DATASET RECORDS:
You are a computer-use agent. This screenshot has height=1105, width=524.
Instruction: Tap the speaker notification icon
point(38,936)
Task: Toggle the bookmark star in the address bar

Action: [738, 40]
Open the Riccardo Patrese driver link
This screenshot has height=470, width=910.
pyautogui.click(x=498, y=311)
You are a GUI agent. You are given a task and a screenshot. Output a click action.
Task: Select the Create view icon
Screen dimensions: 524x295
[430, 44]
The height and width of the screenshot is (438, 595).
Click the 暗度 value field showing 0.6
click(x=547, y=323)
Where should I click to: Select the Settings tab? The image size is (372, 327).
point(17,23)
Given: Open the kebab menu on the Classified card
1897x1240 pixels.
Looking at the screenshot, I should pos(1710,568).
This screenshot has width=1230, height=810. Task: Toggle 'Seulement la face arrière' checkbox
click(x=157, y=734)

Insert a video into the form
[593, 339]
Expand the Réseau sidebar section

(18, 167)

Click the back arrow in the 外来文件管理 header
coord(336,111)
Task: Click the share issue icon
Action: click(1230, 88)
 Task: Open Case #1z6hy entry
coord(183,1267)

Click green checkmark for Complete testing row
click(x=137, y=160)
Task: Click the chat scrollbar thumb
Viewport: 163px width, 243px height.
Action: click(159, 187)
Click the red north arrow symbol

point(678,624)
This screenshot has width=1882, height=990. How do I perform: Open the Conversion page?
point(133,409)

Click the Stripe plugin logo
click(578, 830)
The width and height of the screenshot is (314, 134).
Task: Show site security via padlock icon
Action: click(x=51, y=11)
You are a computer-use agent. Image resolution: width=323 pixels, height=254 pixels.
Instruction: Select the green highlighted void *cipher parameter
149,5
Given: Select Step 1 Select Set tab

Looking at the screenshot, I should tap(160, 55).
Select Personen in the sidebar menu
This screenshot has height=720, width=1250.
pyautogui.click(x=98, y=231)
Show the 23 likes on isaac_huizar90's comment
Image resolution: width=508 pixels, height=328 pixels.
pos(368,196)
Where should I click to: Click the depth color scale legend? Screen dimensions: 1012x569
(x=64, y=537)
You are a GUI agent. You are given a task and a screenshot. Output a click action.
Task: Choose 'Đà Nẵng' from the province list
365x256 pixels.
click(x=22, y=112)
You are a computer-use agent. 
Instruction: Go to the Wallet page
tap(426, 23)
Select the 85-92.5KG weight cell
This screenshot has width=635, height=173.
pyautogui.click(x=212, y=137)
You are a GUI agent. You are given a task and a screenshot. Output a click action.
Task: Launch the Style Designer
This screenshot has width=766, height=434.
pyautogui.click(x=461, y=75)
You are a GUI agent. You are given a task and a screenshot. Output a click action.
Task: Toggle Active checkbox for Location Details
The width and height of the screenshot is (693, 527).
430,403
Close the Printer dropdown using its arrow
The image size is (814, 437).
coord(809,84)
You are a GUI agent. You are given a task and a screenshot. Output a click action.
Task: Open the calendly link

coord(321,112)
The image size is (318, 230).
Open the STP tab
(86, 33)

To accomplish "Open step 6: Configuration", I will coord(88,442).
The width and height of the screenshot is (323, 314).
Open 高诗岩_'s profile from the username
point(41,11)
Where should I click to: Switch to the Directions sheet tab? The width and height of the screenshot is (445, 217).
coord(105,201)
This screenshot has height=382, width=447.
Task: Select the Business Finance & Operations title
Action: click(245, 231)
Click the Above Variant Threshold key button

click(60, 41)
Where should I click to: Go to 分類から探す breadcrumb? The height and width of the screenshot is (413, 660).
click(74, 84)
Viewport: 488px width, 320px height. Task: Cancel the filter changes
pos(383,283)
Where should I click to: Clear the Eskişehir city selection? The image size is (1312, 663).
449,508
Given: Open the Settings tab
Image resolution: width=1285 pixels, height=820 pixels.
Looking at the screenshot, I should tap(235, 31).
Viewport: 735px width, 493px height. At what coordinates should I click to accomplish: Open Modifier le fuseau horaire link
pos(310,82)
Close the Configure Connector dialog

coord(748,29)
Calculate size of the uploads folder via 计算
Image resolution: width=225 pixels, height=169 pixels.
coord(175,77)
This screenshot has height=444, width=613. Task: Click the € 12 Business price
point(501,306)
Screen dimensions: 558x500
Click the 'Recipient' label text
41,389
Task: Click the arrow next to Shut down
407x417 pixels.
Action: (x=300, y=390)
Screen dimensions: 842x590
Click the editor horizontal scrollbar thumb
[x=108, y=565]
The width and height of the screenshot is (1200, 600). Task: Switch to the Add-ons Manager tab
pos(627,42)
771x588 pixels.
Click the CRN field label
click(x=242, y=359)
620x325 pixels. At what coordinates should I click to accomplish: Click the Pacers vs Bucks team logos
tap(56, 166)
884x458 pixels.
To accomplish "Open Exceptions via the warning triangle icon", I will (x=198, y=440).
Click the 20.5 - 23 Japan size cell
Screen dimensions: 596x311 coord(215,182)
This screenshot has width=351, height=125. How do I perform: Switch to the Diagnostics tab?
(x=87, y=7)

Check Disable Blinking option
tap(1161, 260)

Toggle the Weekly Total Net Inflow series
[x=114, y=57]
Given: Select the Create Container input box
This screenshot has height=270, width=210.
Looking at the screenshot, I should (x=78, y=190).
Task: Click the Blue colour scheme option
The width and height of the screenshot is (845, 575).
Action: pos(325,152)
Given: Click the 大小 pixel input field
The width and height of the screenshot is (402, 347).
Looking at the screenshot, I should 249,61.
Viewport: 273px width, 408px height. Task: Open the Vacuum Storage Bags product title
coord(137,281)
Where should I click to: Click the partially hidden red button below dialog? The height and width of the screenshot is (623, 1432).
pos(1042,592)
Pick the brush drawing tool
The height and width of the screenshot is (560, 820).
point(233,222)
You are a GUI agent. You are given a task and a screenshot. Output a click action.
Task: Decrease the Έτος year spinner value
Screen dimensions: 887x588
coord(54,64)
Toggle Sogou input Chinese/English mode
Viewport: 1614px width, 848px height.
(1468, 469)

WORK TO COMPLETE:
Copy the lines above again, from the start of the lines through the line containing "pyautogui.click(x=498, y=311)", with their requests included, and shift every coordinate in the answers by adding 142 to it.

CORRECT OUTPUT:
You are a computer-use agent. This screenshot has height=1105, width=524.
Instruction: Tap the speaker notification icon
point(180,1078)
Task: Toggle the bookmark star in the address bar

Action: [880, 182]
Open the Riccardo Patrese driver link
This screenshot has height=470, width=910.
pyautogui.click(x=640, y=453)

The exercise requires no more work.